◆ Dataset extract:

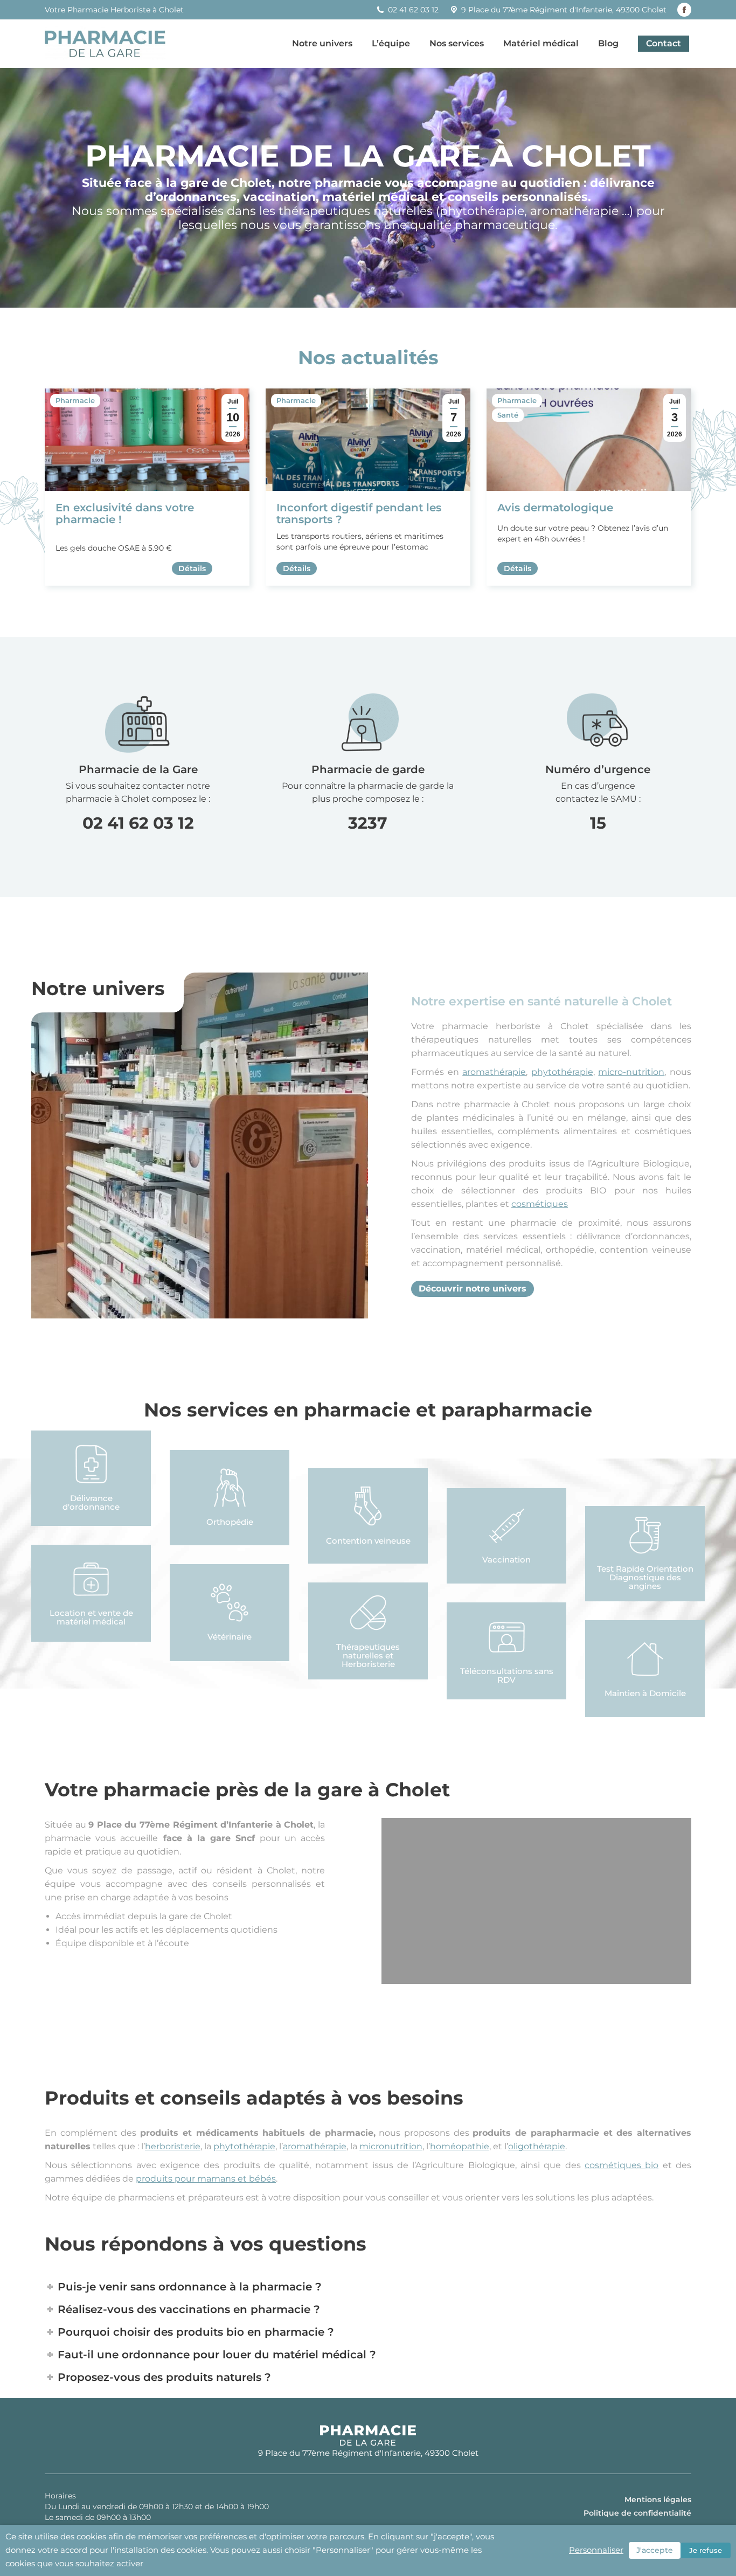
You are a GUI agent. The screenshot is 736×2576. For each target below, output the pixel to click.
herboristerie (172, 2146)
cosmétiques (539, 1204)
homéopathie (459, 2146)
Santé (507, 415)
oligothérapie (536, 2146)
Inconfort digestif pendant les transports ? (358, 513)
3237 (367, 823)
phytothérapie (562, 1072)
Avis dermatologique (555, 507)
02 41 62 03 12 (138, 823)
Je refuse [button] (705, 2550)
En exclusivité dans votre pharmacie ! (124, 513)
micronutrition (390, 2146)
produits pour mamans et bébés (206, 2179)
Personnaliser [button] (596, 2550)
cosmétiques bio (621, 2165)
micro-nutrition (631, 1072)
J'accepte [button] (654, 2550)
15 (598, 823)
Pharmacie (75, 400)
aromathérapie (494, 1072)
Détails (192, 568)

==

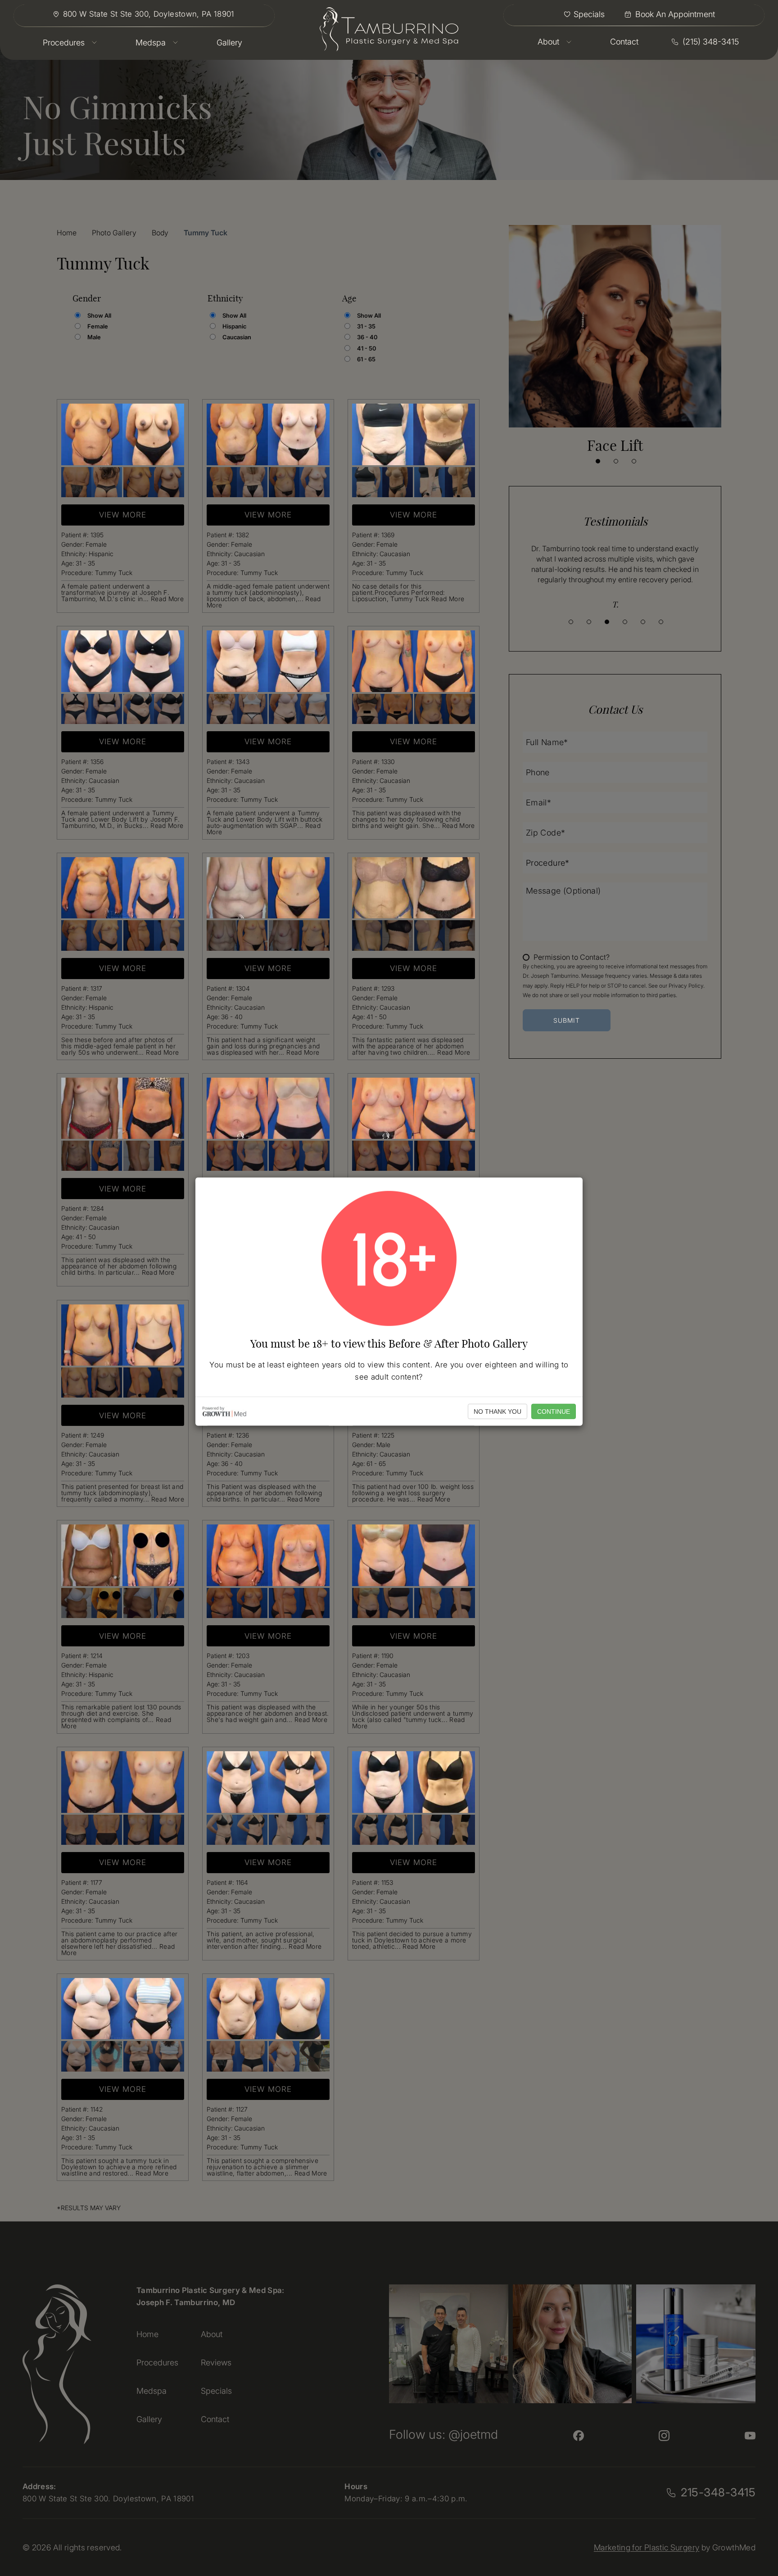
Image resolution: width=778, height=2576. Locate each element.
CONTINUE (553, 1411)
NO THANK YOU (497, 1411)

--

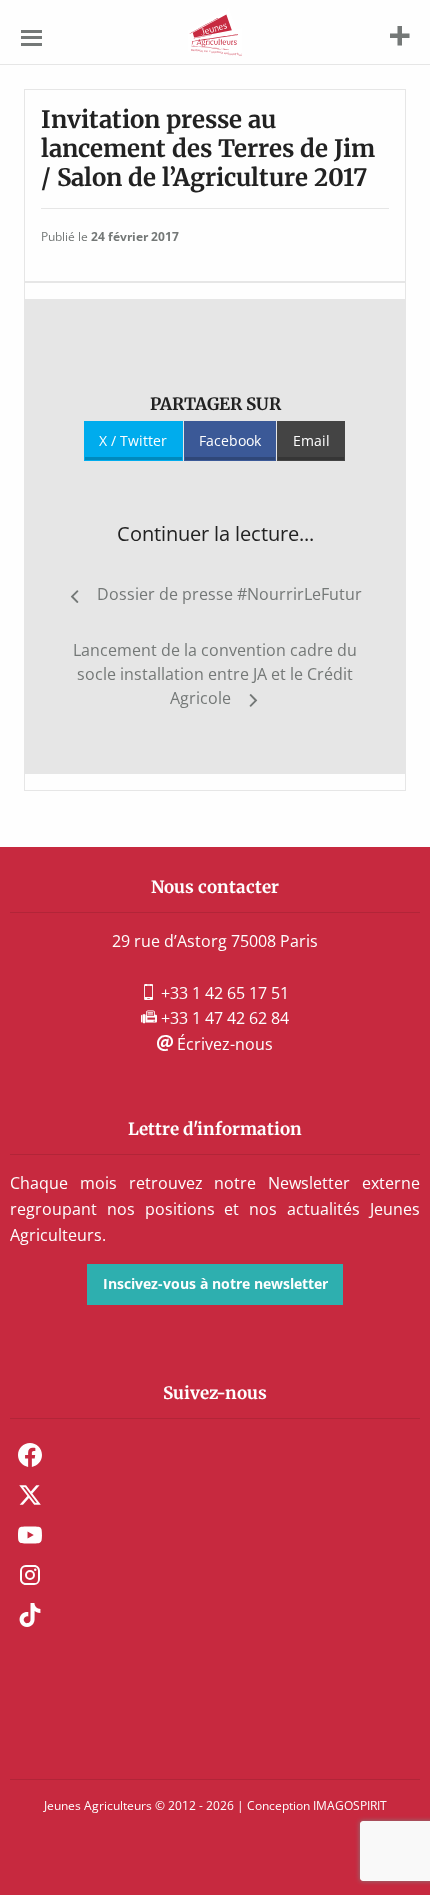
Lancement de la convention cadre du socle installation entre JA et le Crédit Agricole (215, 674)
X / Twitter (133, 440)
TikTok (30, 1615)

◆ What you will do: Using the data above, print exactly the lines from the line that contains "You are a GUI" through the line that contains "Avis dermatologique (555, 507)", with both included.

◆ Solution below:
You are a GUI agent. The screenshot is 736×2576. For each target below, output the pixel to click.
herboristerie (172, 2146)
cosmétiques (539, 1204)
homéopathie (459, 2146)
Santé (507, 415)
oligothérapie (536, 2146)
Inconfort digestif pendant les transports ? (358, 513)
3237 (367, 823)
phytothérapie (562, 1072)
Avis dermatologique (555, 507)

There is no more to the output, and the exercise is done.